Purification and properties of 1-(hydroxycinnamoyl)-glucose:1-(hydroxycinnamoyl)-glucose hydroxycinnamoyltransferase from radish seedlings

Abstract

A hydroxycinnamoyltransferase (EC 2.3.1.—) which catalyses in vivo the formation of 1,2-di- O-sinapoyl-β- D-glucose has been purified 240-fold from cotyledons of 5-day-old dark-grown seedlings of radish Raphanus sativus L. var. sativus cv. Saxa).
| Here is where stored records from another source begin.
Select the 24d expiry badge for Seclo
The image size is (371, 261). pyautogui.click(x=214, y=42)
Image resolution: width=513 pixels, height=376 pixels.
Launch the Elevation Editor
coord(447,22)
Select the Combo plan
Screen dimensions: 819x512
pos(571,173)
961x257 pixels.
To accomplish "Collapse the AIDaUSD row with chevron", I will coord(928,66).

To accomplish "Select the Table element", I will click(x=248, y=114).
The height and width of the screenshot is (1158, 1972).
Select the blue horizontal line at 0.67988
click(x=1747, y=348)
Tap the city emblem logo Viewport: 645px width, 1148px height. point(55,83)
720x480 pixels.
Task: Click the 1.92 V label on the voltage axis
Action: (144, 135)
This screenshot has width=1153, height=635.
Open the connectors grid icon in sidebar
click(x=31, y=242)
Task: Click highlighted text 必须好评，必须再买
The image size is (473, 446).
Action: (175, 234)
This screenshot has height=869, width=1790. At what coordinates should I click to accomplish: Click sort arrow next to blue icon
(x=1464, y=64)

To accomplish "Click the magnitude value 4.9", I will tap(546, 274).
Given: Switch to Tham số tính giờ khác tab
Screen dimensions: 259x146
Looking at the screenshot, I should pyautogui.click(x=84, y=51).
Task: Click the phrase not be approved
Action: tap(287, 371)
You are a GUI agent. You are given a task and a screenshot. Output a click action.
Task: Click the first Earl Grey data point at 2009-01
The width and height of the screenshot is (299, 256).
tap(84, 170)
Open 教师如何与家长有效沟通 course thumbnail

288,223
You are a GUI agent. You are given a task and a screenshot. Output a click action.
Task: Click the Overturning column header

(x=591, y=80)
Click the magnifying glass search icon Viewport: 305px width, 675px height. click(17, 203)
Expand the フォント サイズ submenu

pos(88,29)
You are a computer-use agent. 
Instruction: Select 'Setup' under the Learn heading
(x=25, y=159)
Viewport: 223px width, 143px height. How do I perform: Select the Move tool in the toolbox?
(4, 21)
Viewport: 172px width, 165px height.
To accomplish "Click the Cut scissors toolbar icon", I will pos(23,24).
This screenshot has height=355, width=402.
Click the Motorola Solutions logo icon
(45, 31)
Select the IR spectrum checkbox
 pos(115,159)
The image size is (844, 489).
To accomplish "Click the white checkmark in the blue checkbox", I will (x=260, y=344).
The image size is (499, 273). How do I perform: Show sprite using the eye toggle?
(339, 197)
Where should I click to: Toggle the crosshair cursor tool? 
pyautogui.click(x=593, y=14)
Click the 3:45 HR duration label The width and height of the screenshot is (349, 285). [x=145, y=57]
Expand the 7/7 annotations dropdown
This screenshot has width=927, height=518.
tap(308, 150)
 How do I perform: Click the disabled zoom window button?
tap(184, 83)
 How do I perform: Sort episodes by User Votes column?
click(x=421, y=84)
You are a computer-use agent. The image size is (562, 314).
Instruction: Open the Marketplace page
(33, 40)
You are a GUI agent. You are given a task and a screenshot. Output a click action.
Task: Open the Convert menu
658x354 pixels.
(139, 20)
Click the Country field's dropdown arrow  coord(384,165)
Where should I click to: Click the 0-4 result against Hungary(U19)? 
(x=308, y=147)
The enzyme catalysing a reaction between two identical substrate molecules used 1- O-(hydroxycinnamoyl)-β- D-glucose both as acyl donor and acceptor molecule and exhibited a strict specificity of transfer to the C-2 hydroxyl group of the acceptor. It had an apparent M r , of 55 000 and showed greatest activity at pH 8.0 (50% at pH 7.0 and 9.0) and 42°. Apparent energy of activation was found to be 62 kJ/mol. There was no requirement for divalent cations or thiols. The Michaelis curve did not show a rectangular hyperbola but was slightly sigmoid. A linear curve was obtained on replotting the Michaelis curve according to Hanes, using squared values of substrate concentrations. The S 0.5 for 1-sinapoyl-, 1-feruloyl- and 1-( p-coumaroyl)-glucose were 0.42, 0.40 and 0.58 mM, respectively, and the ratios of the V max/ S 0.5 values were 100:92:45.